Jest to przeróbka innego splash'a, którego znalazłem ale w za dużej rozdzielczości. Mam taki cały zestaw w tej stylistyce: grub, fbsplash, gdm, splash kde  :Smile: 

----------

## v7n

http://www.fotosik.pl/pokaz_obrazek/pelny/e11d53a83f545286.html

chce ktoś mojego theme'a? q-;

----------

## n0rbi666

Ależ proszę :]

http://usera.imagecave.com/n0rbi666/Misc/konsola.jpg

----------

## wodzik

hehe. widze ze wiecej userow gentoo ma fajny splash niz pulpit   :Twisted Evil:  ciekawe o czym to swiadczy   :Wink: 

----------

## BeteNoire

 *wodzik wrote:*   

> hehe. widze ze wiecej userow gentoo ma fajny splash niz pulpit   ciekawe o czym to swiadczy  

 

O tym, że używają "startx"?

Btw. jakby ktoś wiedział jak zrobić takie tło jak w tym splashu albo jak usunąć ten paskudny pasek na dole bez przycinania obrazka to bardzo poproszę o informację.

----------

## timor

 *BeteNoire wrote:*   

> Btw. jakby ktoś wiedział jak zrobić takie tło jak w tym splashu albo jak usunąć ten paskudny pasek na dole bez przycinania obrazka to bardzo poproszę o informację.

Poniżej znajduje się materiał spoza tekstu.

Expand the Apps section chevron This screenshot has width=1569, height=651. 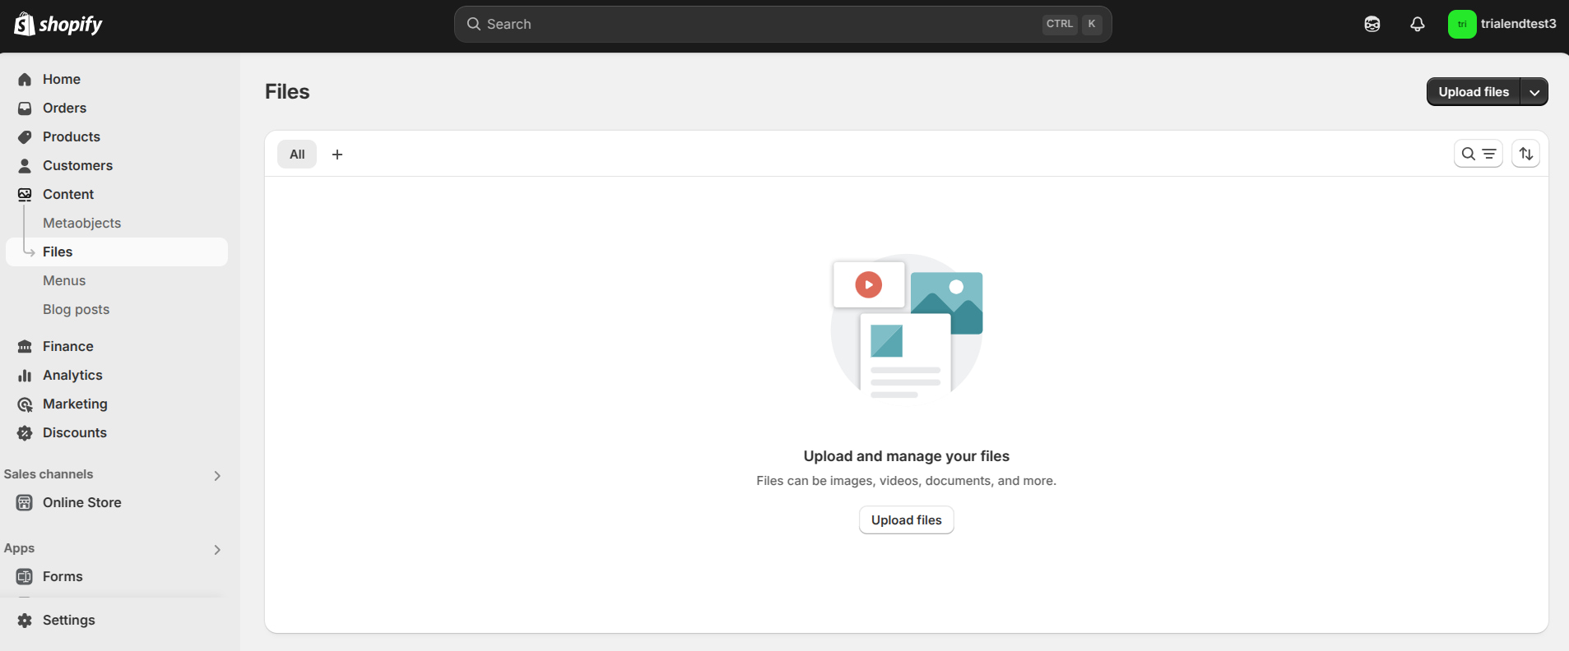[217, 549]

 W GIMP'ie...? Wywalasz pasek, skalujesz resztę, rozmywasz.

----------

## BeteNoire

Napisałem "bez przycinania obrazka" nie bez powodu. Wiem jak w Gimpie przyciąć, przeskalować i rozmyć, ale mi chodzi o dokładnie ten sam wygląd i tą samą rozdzielczość.

----------

## timor

 *BeteNoire wrote:*   

> Napisałem "bez przycinania obrazka" nie bez powodu. Wiem jak w Gimpie przyciąć, przeskalować i rozmyć, ale mi chodzi o dokładnie ten sam wygląd i tą samą rozdzielczość.

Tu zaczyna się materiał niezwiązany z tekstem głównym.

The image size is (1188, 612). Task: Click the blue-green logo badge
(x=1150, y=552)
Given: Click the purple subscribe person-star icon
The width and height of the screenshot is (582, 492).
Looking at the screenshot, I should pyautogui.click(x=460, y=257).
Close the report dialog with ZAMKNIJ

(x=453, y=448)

 Myślałem, że chcesz sie pozbyć paseczka gentoo. Można zrobić gradient samemu, ale żeby ładnie wyszło to trzeba sporo posiedzieć dobierając kolory i odpowiednie efekty... Ja tam leniwy jestem  :Wink: 

----------

## wodzik

wlasciwie to mial byc watek o tym jak wygladaja nasze pulpity, wiec zapodam swoj, zrobiony dokladnie wg. jakiegos opisu w necie. dodam ze snieg jest generowany na bieżąco i jak na dworze pogoda jest jaka jest chociaz na kompie snieg pada    :Smile: 

http://img152.imageshack.us/my.php?image=zrzutekranuwe8.png

i widok kostki

http://img297.imageshack.us/my.php?image=zrzutekranu1or2.png

----------

## Yatmai

 *n0rbi666 wrote:*   

> Ależ proszę :]
> 
> http://usera.imagecave.com/n0rbi666/Misc/konsola.jpg

 

Dasz linka albo jakiś namiar na thema ?  :Smile:  Strasznie mi się tło podoba  :Smile: 

----------

## Yaro

Moje KDE   :Wink: 

http://img134.imageshack.us/my.php?image=zrzutekranu7zs2.png

----------

## timor

Jak zrobiłeś ten Mac'owy paseczek na dole? Ja mam teraz taki przez super karambę, ale karamba pochłania masę pamięci i obciąża mi procka na jakieś 5%. Nie stety nie udało mi się uruchomić kibadock ;/

----------

## no4b

Oto mój pulpit:

http://img411.imageshack.us/my.php?image=gentoo20061230bq2.png

----------

## BeteNoire

 *Yaro wrote:*   

> Moje KDE  
> 
> http://img134.imageshack.us/my.php?image=zrzutekranu7zs2.png

 

Co to za dekoracje okien?

Trochę moich zrzutek KDE jest tutaj.

----------

## pancurski

swojego fluxa nie pokaże, bo straciłem całego /home :/, a przy okazji, jak robicie ze w terminalu macie ladny kolor czcionki pokazujący nazwe hosta itd...u mnie jest obleśny żarówiasty zielony ewentualnie niebieski żarówiasty

----------

## BeteNoire

http://www.gentoo.org/doc/pl/articles/prompt-magic.xml

[EDIT]

To pochwalcie się jeszcze kolorkami MC.

Mi po kilku próbach i ślęczeniu nad konfigami udało się osiągnąć coś takiego (uwaga, png ma 1,3 mb, bo jpg spłyca kolory). Na górze MC usera, na dole administratora.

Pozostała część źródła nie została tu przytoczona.